--- begin DATA ROWS ---

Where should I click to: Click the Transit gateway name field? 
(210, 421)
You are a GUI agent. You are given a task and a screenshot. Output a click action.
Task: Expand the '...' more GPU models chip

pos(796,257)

--- end DATA ROWS ---
--- begin DATA ROWS ---

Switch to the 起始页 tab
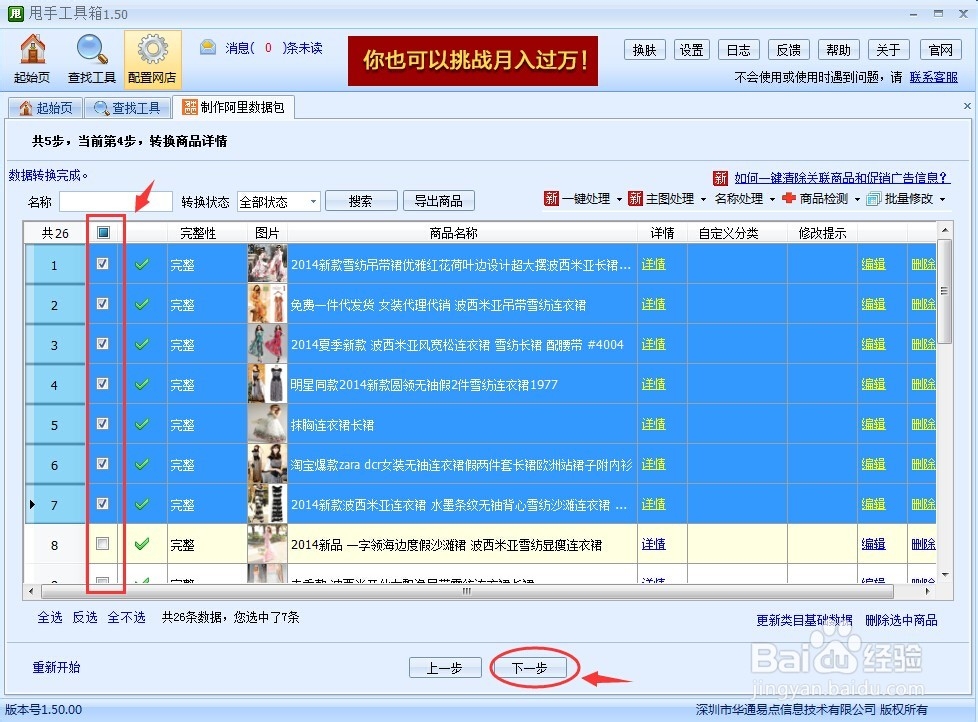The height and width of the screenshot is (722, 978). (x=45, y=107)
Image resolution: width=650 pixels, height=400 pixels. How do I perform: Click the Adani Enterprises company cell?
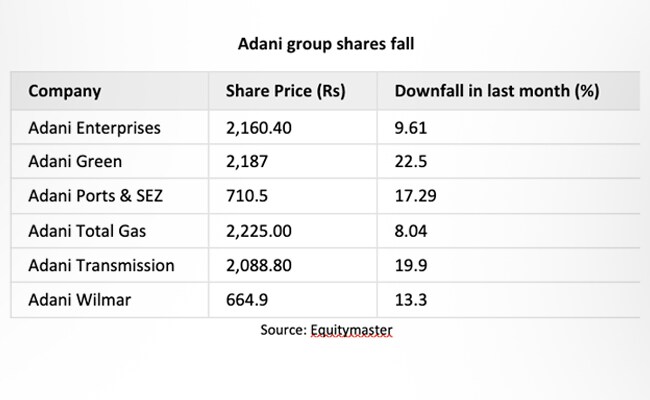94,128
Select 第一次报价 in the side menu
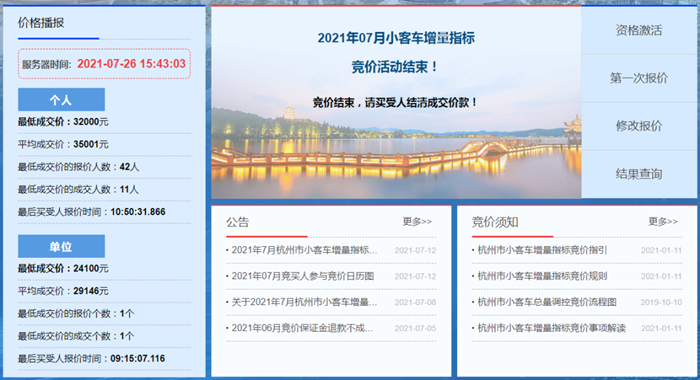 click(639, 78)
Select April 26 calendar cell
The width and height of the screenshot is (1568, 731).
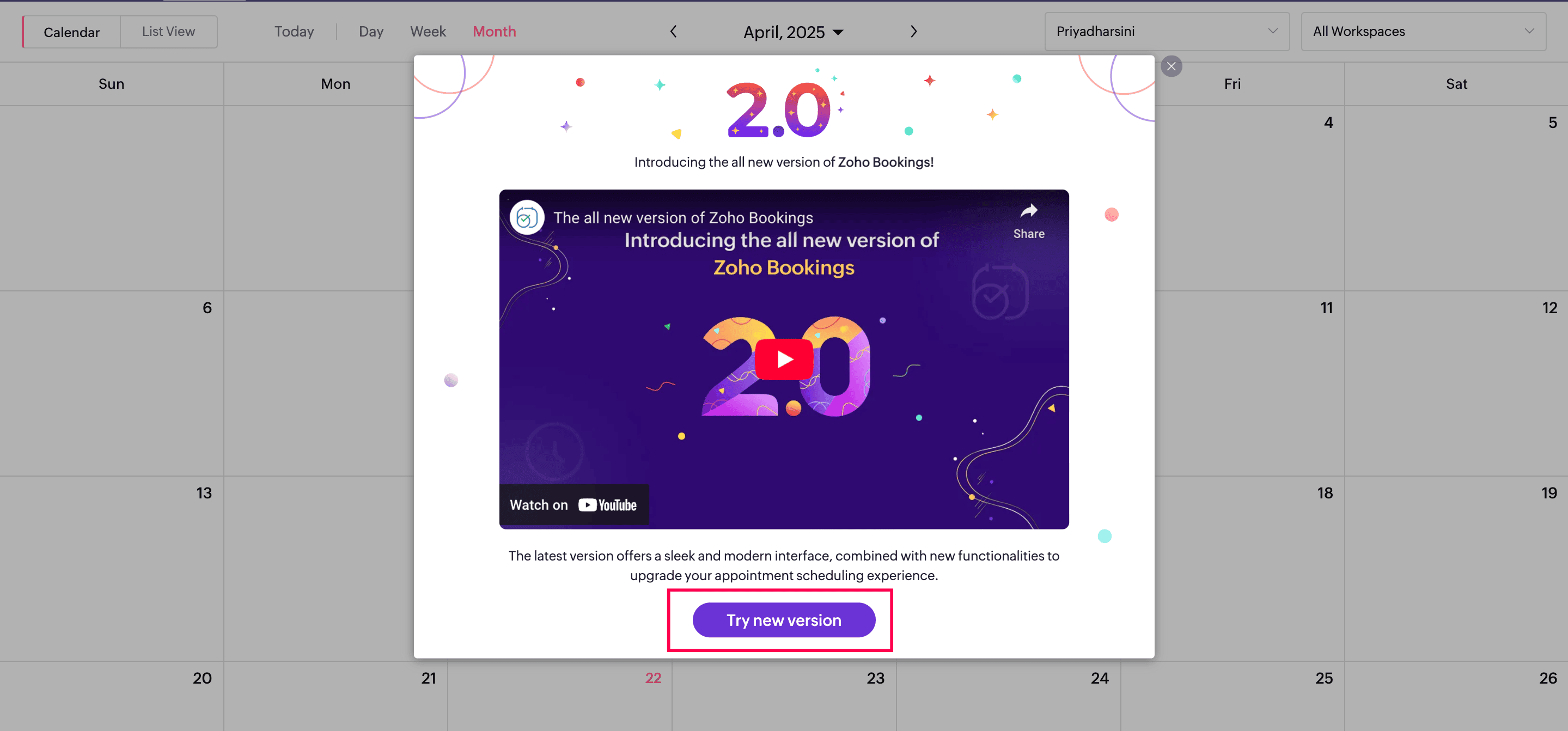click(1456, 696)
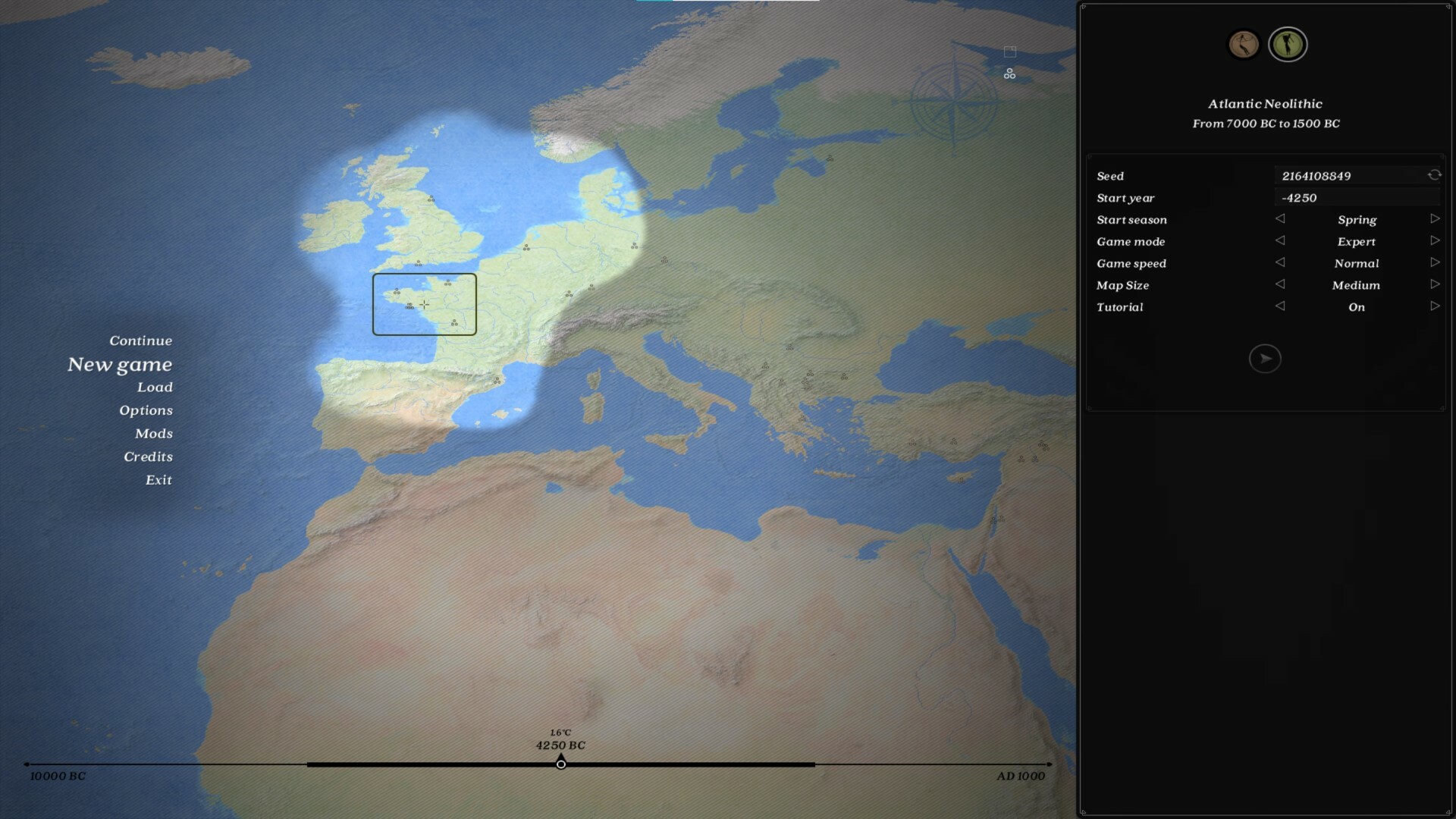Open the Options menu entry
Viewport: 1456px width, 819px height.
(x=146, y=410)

--- end DATA ROWS ---

STATED PROBLEM: Can you pull out the data word for word, everything from the line containing "Select April 26 calendar cell" down to the line containing "(x=146, y=410)", with both of those lines included and the pictures left out?

RESULT OF THE EXERCISE:
Select April 26 calendar cell
The width and height of the screenshot is (1568, 731).
click(1456, 696)
Open the Options menu entry
Viewport: 1456px width, 819px height.
(x=146, y=410)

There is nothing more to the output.